Listed records
——
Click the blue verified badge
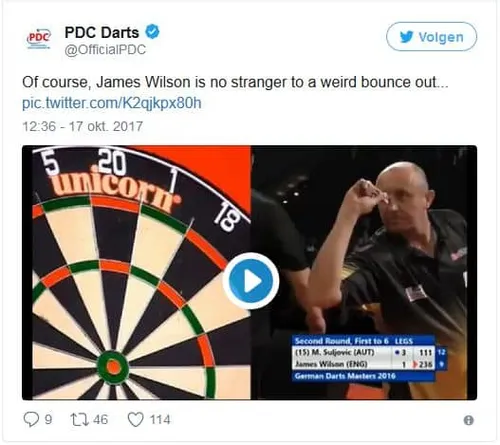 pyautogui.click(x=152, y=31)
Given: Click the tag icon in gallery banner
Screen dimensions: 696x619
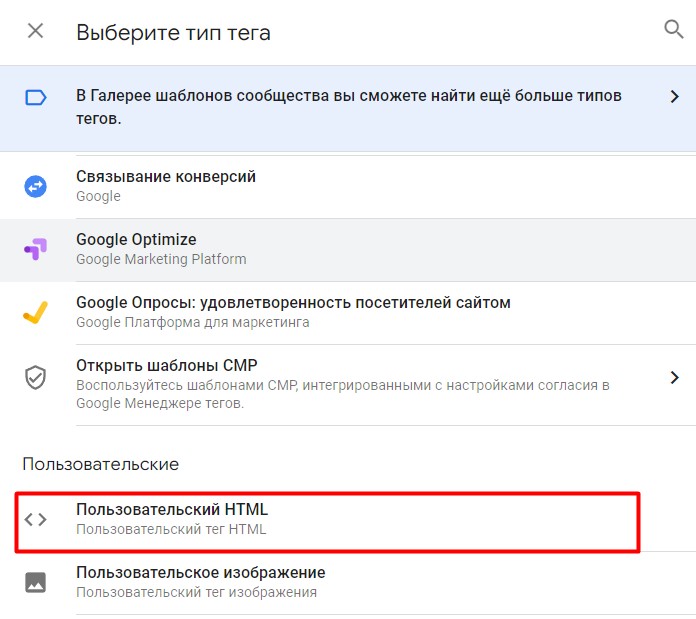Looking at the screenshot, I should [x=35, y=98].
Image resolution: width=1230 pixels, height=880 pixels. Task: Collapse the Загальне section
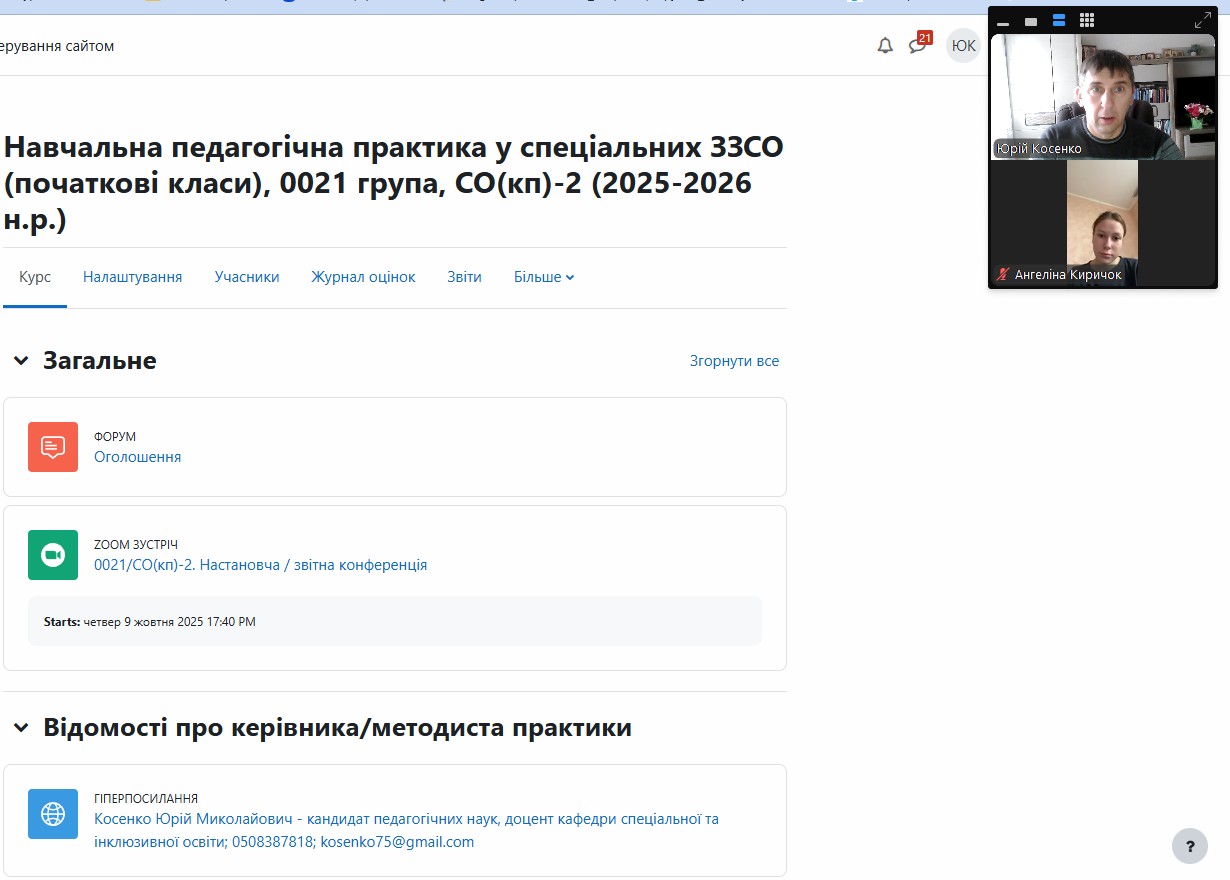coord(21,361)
——
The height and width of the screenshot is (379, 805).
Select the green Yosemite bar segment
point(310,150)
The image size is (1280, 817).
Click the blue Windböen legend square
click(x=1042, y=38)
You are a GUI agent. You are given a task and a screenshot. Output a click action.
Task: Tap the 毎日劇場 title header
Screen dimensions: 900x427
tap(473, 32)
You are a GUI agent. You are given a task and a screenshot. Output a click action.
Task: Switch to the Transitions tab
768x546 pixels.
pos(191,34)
——
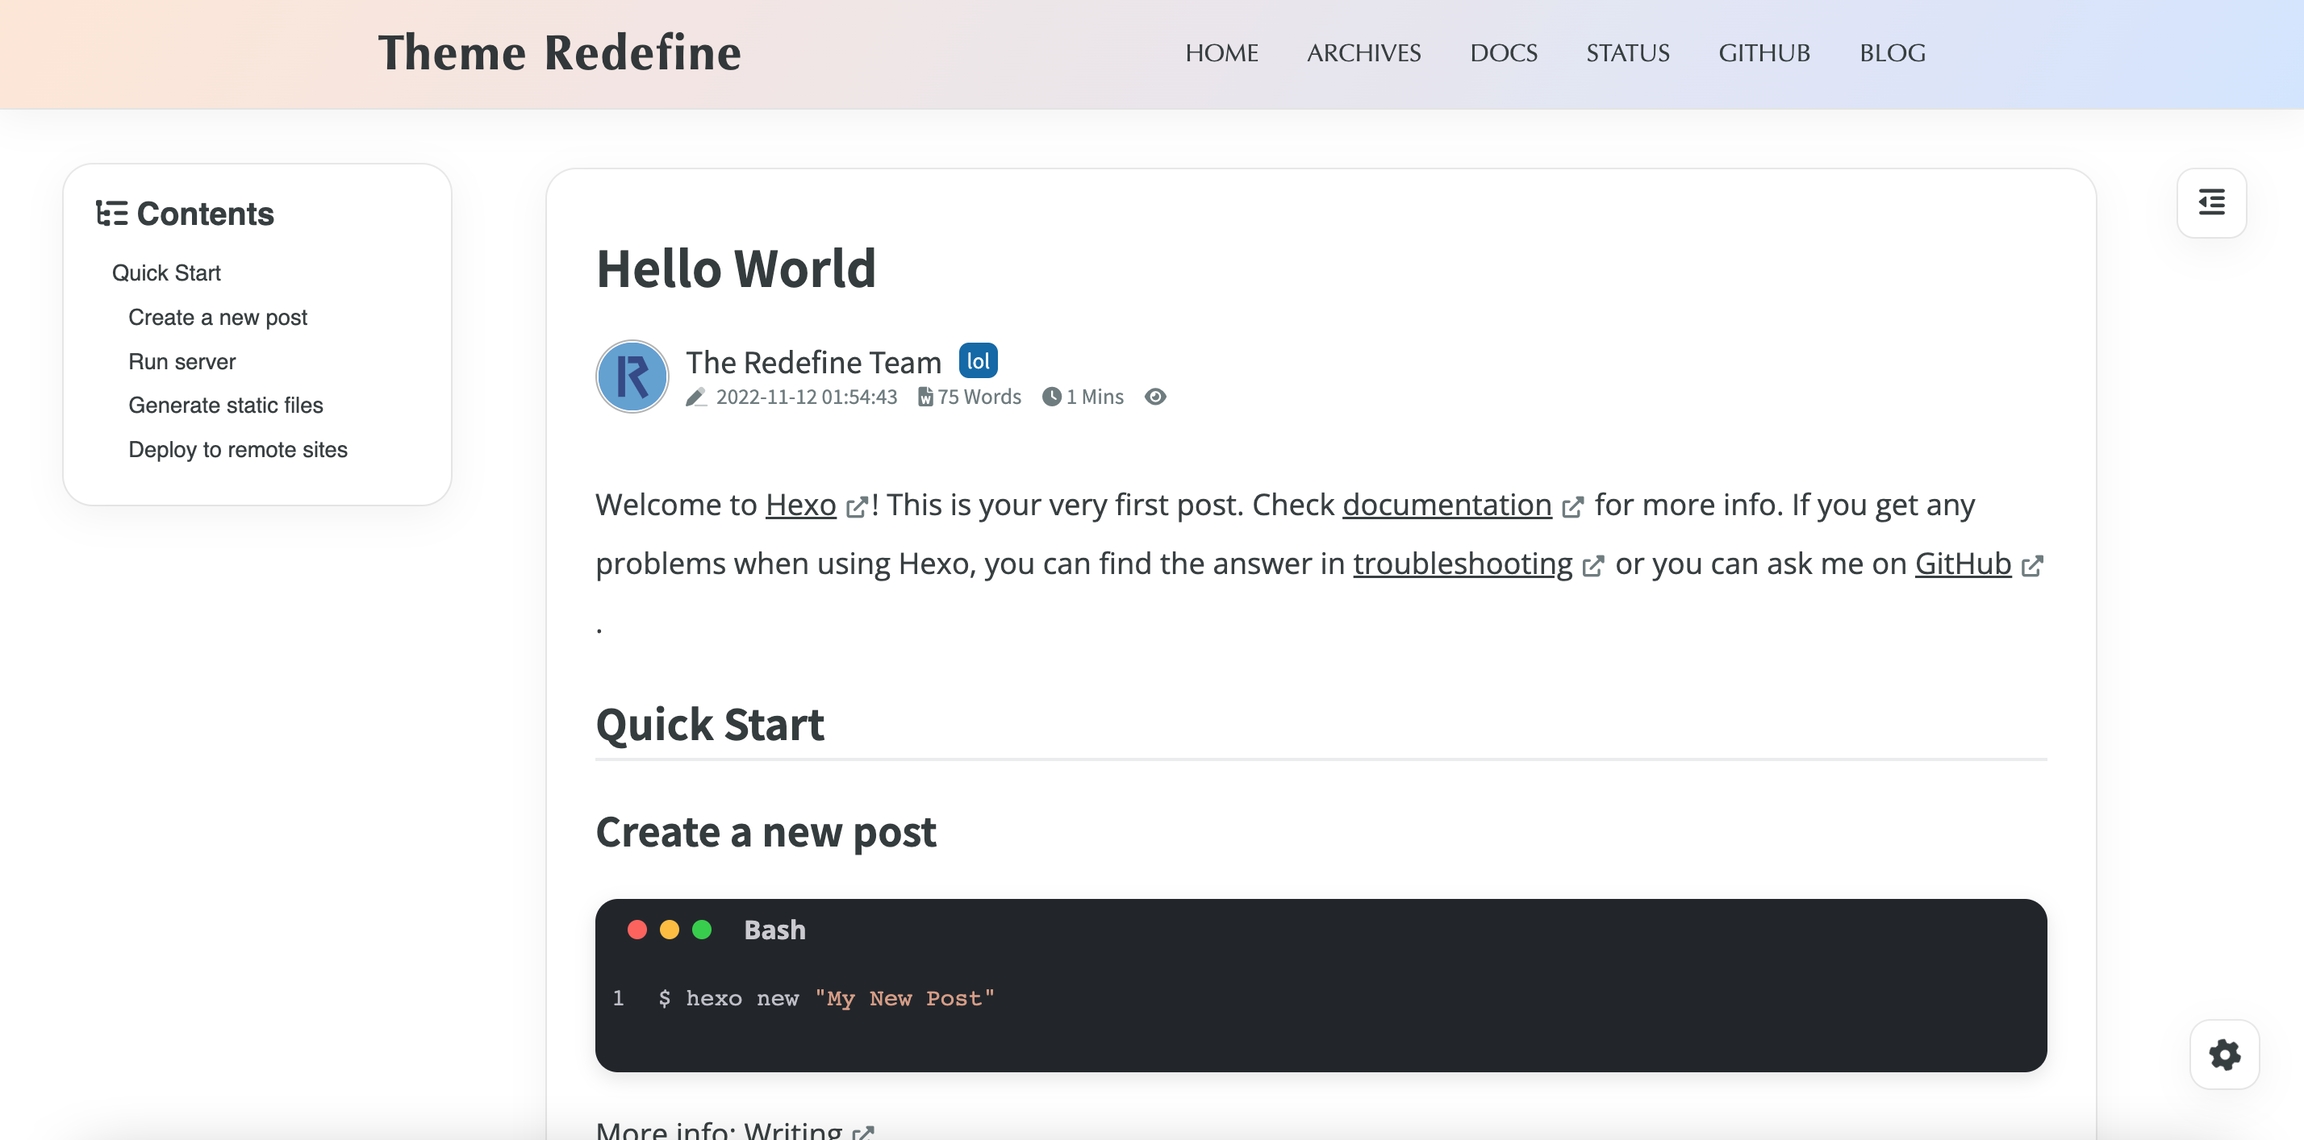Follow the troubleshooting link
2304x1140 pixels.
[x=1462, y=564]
——
Go through the material above and output exactly the lines from the one containing "Click the blue Windböen legend square" through the one containing "Task: Switch to the Transitions tab".

Click the blue Windböen legend square
click(x=1042, y=38)
You are a GUI agent. You are given a task and a screenshot. Output a click action.
Task: Tap the 毎日劇場 title header
Screen dimensions: 900x427
tap(473, 32)
You are a GUI agent. You are given a task and a screenshot. Output a click action.
Task: Switch to the Transitions tab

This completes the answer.